Reste la solution du retour au peer-to-peer, par principe communautaire et indestructible, mais qui a un défaut majeur pour des œuvres méconnues et donc peu partagées: il faut souvent attendre des jours entiers avant que les deux personnes dans le monde qui possèdent le film ou le disque convoité se connectent. Pour des fichiers rares, le direct download a l'indéniable avantage de rendre toutes les œuvres égales en terme de disponibilité. Mais son âge d'or semble bel et bien terminé.

En France, alors que le débat sur l'Hadopi est relancé en pleine campagne présidentielle, Acromega, de la Caverne des introuvables, souhaite «une licence globale qui profite aux artistes et permet le partage, qui est l'une des fonctions essentielles de l'Internet qu'on aura bien du mal à stopper à coup de législations techniquement absurdes, coûteuses et inefficaces» . Davidfromlille parle quant à lui d'un «hébergeur privé (avec un abonnement raisonnable), quelque chose de plus confidentiel qui ne fait de tort à personne. Peut-être un système comme le torrent mais en plus confidentiel, reservé à une communauté de passionnés.»

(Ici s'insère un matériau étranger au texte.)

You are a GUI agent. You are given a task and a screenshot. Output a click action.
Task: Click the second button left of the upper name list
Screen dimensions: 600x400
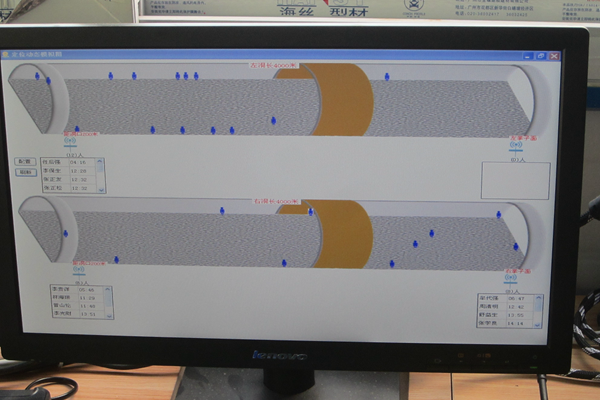[25, 172]
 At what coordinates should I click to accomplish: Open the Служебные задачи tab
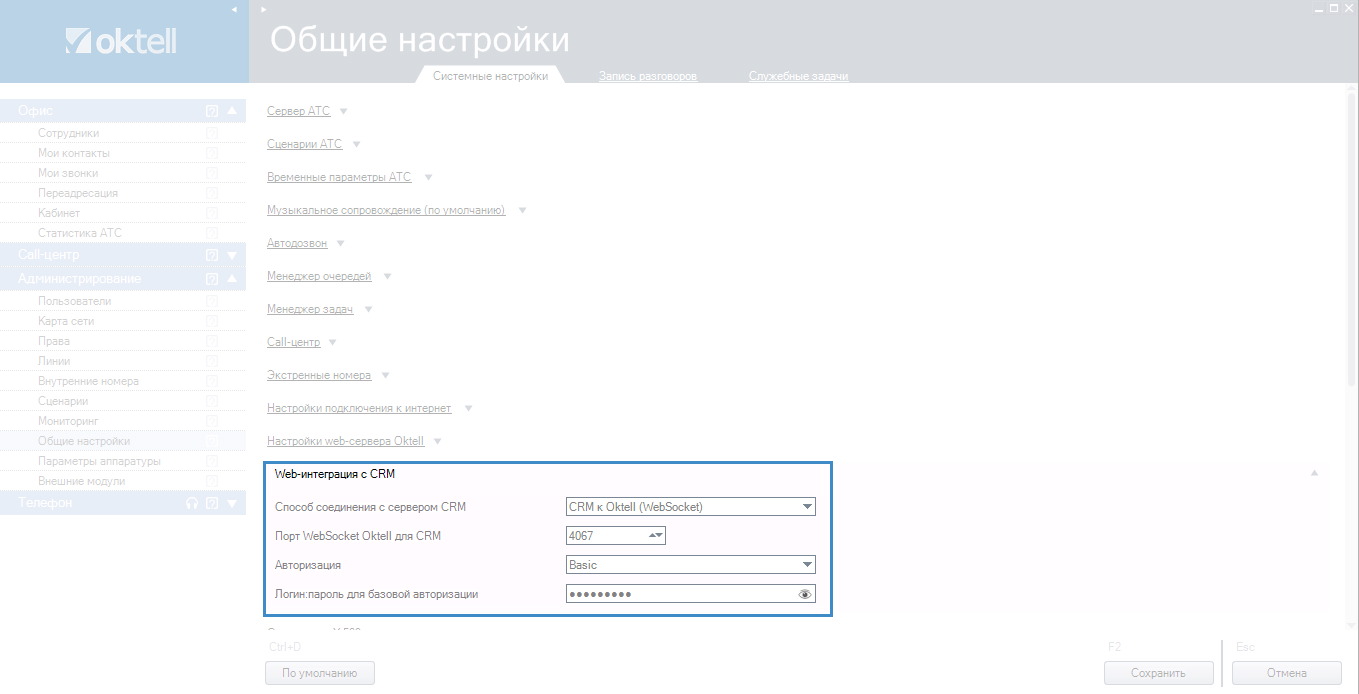click(798, 76)
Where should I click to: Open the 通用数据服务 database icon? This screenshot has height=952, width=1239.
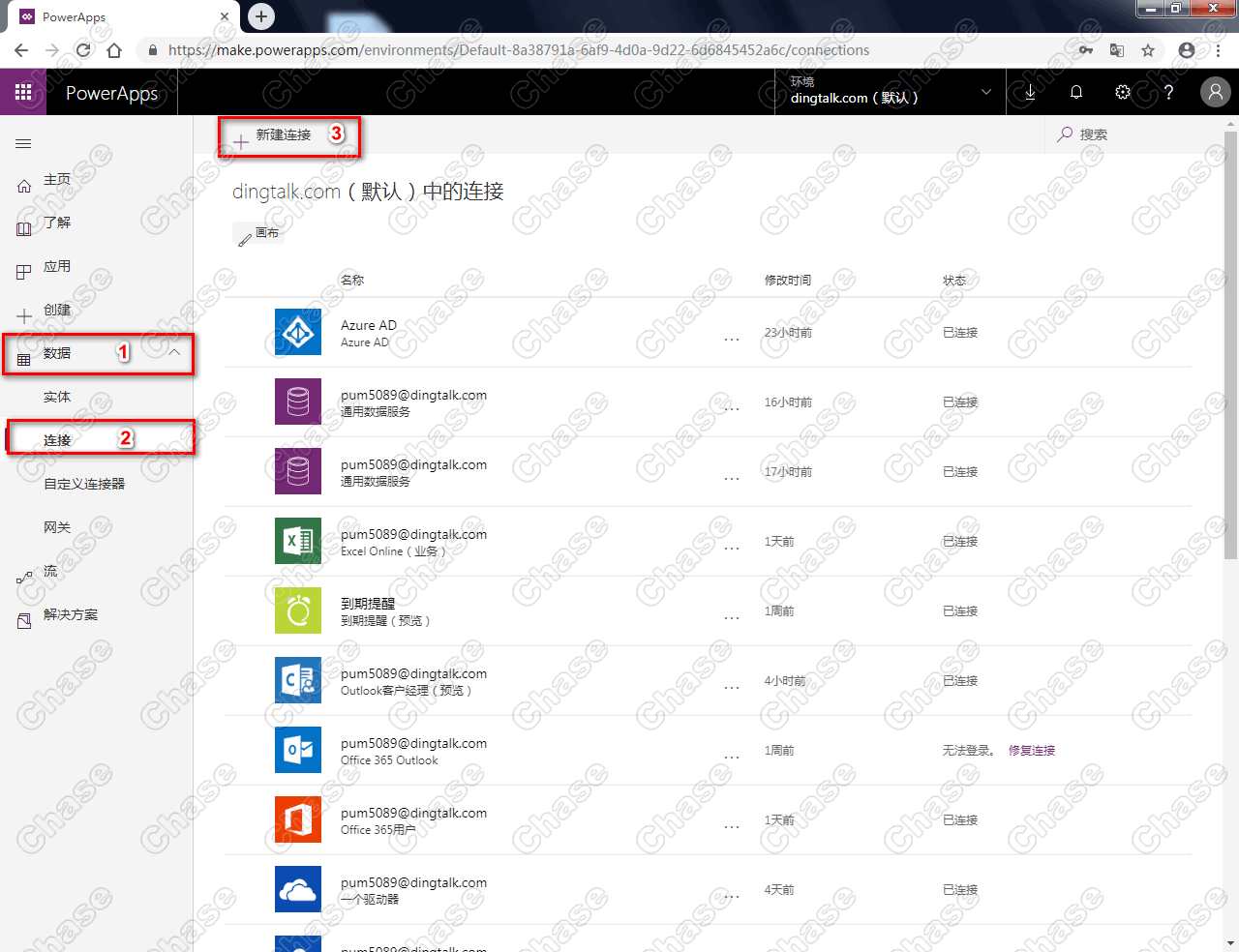[297, 402]
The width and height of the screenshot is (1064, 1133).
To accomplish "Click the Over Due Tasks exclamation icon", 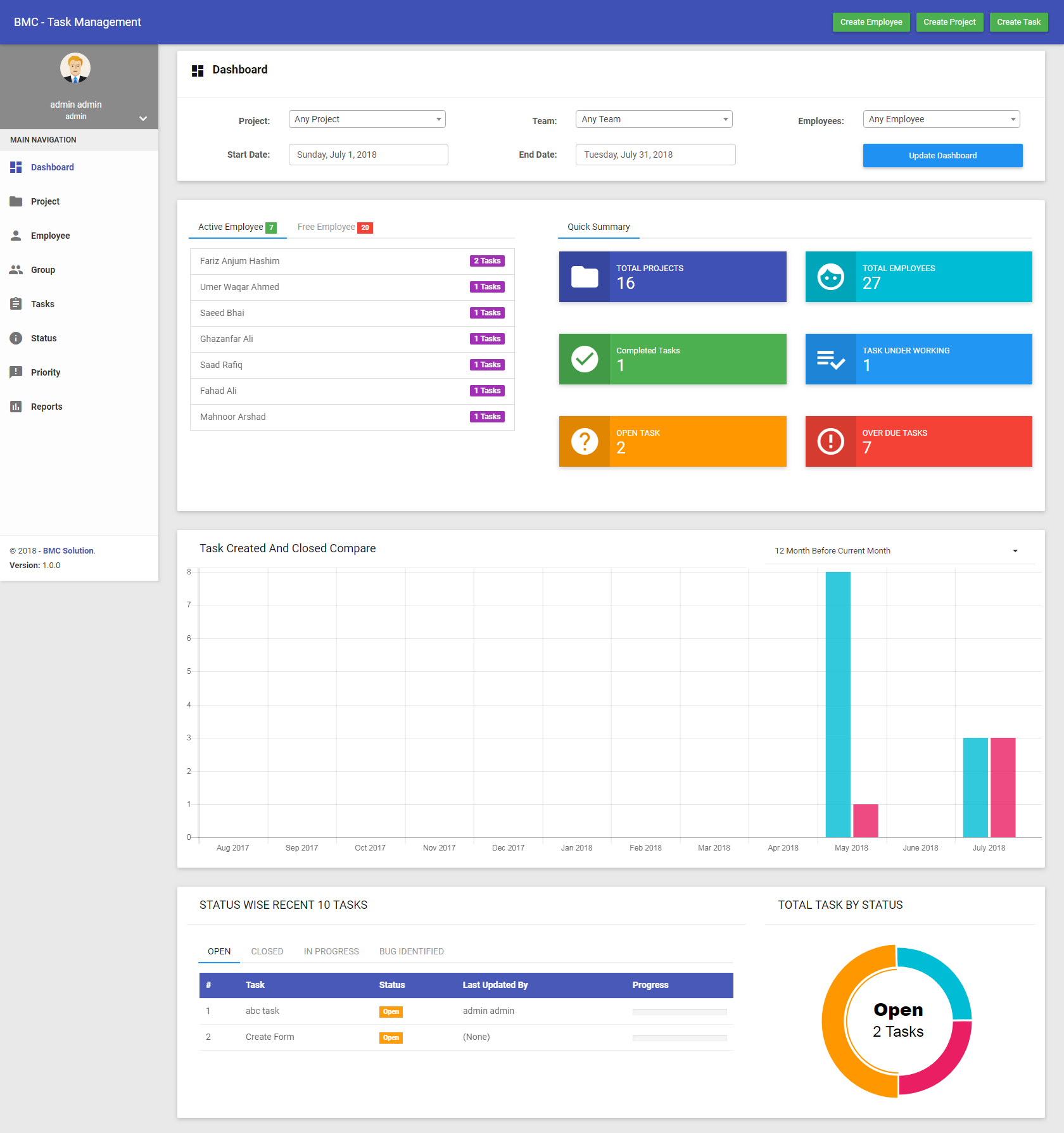I will click(x=830, y=441).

Voilà le risque principal désormais: que les diverses communautés de passionnés, que ce soit de films de vampires lesbiens ou de pop sixties d'Asie du Sud-Est, se replient dans des newsgroups fermés alors que les dix dernières années avaient imposé à la culture en ligne un esprit partageur, à la disposition de tous les curieux de passage. Un processus qui est parfaitement décrit par le critique britannique Simon Reynolds , dans un passionnant ouvrage à paraître en France: Retromania . «Par le passé, être collectionneur revenait à dire: "Je veux mettre la main sur quelque chose que personne d'autre ne possède." À l'heure de l'essor des blogs sharity [les blogs de partage de raretés, ndlr], le discours est devenu le suivant: "Je viens de mettre la main sur quelque chose que personne d'autre ne possède, et je vais sur-le-champ la rendre disponible pour TOUT LE MONDE."»

Les mois qui viennent diront si cet esprit peut continuer à exister durablement sur Internet, ou si le combat d'une industrie pour protéger ses productions ultra rentables se fera au détriment d'une partie de la mémoire collective.